Hi Salmon users or developers! In salmon paper, to evaluate the ground truth, it uses RSEM to a certain data and uses polyester to the output of RSEM.
Why use polyester on the output of RSEM?
In salmon github repo, can somebody direct me to the script that uses polyester with all its different parameter? Polyetser is a R package but I don’t see any R in salmon github repo. I want to see how salmon uses polyester.
Thanks Rob! One question is I don’t see hexamer bias in the code or polyester documentation or maybe I missed something? When you were using polyester, do you recall adding hexamer bias, if not, how much hexamer bias is crucial in rna seq data? To me hexamer bias is affected by gc bias, so if you already have gc bias setup in polyester, it’s ok.

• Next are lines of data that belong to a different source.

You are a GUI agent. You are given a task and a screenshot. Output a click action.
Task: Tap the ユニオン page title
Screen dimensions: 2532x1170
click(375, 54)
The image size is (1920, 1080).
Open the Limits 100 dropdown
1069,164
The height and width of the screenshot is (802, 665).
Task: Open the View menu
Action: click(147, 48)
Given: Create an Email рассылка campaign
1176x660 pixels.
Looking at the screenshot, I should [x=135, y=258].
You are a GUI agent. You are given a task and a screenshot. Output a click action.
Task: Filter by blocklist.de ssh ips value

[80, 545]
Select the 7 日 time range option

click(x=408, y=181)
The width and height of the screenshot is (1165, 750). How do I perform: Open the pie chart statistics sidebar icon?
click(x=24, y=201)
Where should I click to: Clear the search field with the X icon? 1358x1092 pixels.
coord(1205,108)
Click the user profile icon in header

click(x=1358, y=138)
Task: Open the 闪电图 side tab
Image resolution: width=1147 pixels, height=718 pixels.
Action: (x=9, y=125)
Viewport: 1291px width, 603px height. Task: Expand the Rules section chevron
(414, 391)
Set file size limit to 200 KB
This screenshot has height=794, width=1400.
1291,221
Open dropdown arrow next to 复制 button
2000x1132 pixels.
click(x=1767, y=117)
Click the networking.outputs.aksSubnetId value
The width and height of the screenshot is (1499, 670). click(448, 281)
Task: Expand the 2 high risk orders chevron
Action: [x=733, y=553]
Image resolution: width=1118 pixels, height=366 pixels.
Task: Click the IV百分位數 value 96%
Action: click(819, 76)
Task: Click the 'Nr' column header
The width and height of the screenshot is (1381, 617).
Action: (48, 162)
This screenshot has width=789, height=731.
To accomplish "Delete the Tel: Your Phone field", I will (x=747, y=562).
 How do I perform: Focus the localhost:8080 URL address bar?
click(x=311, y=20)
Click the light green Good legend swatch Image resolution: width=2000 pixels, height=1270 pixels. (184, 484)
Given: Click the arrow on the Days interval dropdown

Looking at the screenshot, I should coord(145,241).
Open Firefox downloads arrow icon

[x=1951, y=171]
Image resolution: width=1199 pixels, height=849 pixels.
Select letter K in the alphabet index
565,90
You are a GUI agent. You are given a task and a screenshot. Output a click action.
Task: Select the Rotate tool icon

In alpine and Salmon papers we only simulated the fragment GC bias. We isolated the fragment GC bias from the hexamer bias using alpine, as mentioned here:
https://www.nature.com/articles/nbt.3682#Sec2
I don't think Polyester has functionality for hexamer / read start bias, but in our analyses in the alpine paper, this was not a contributing factor to across-sample variation in the studies we looked at, including the IVT-seq, GEUVADIS, ABRF, or SEQC. The driving factor that lead to mis-estimation of isoform abundance (e.g. the cases of mis-identification of dominant isoform) was driven by fragment-level biases arising most likely from PCR amplification steps varying across library preparation batches.